(c) \( \lim _{x \rightarrow 0}(1+\sin x)^{\frac{1}{x}} \)

To solve the limit \( \lim _{x \rightarrow 0}(1+\sin x)^{\frac{1}{x}} \), we can use the fact that as \( x \) approaches 0, \( \sin x \) approaches 0. Therefore, we can rewrite the expression as: \[ (1+\sin x)^{\frac{1}{x}} \to (1+0)^{\frac{1}{0}} = 1^{\infty} \] This indeterminate form suggests we should use the exponential function and natural logarithm for simplification. We can express the limit in logarithmic form: \[ \lim_{x \to 0} \frac{\ln(1 + \sin x)}{x} \] By applying L'Hôpital's rule, we differentiate the numerator and denominator: 1. The derivative of the numerator \( \ln(1 + \sin x) \) is \( \frac{\cos x}{1 + \sin x} \). 2. The derivative of the denominator \( x \) is simply 1. Thus, our limit becomes: \[ \lim_{x \to 0} \frac{\cos x}{1 + \sin x} \] Substituting \( x = 0 \) gives: \[ \frac{\cos(0)}{1 + \sin(0)} = \frac{1}{1} = 1 \] So, we have: \[ \lim_{x \to 0} \frac{\ln(1+\sin x)}{x} = 1 \] Now exponentiating to find the original limit: \[ \lim_{x \to 0} (1+\sin x)^{\frac{1}{x}} = e^{\lim_{x \to 0} \frac{\ln(1+\sin x)}{x}} = e^1 = e \] Hence, the final result is: \[ \lim _{x \rightarrow 0}(1+\sin x)^{\frac{1}{x}} = e \]

• **Goal of the exercise**: In the limit solution, which rule is applied to evaluate the logarithmic form of the limit?

• **Information supplied**:

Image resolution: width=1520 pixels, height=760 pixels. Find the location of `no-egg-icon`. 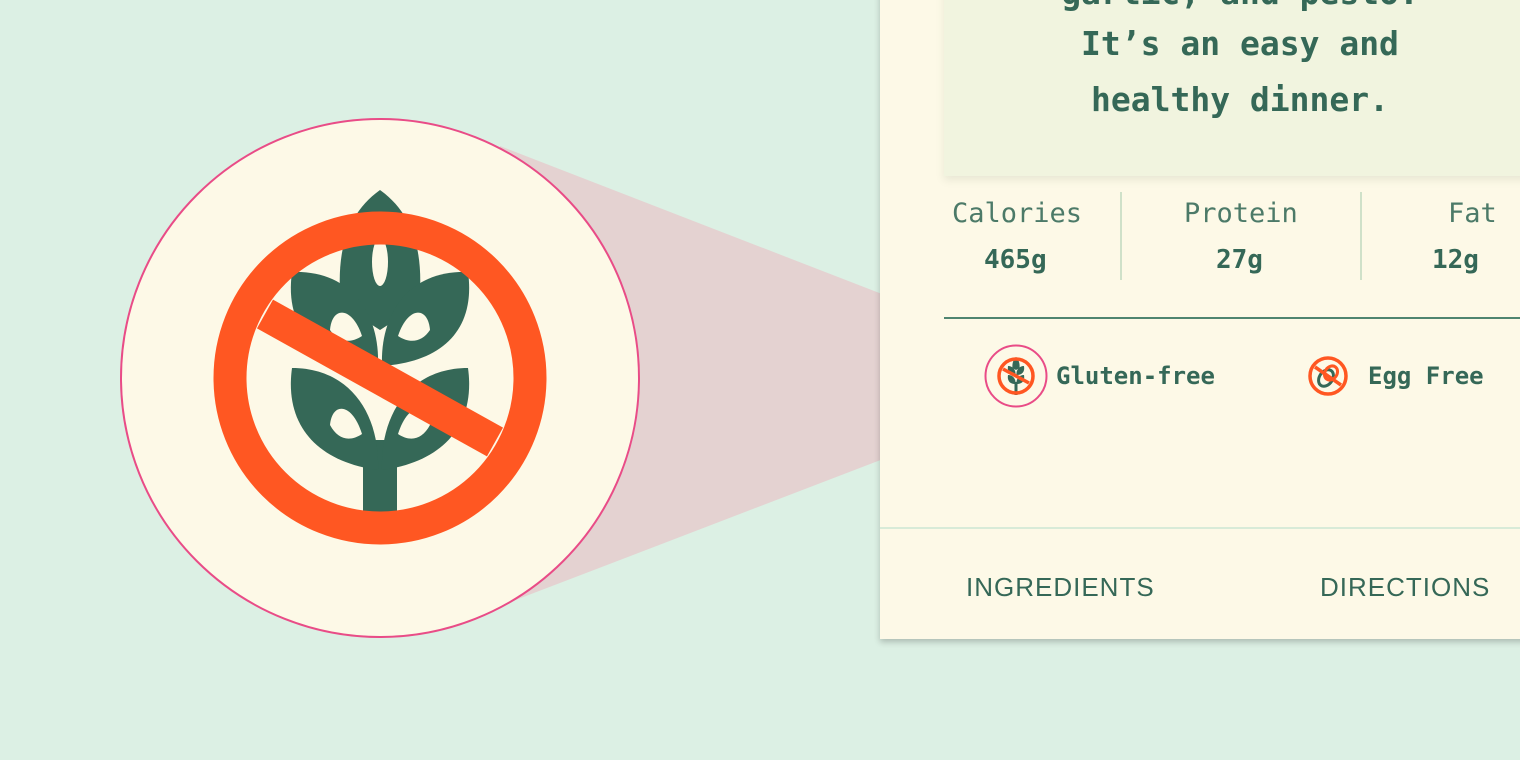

• **Reply**: L'Hôpital's rule.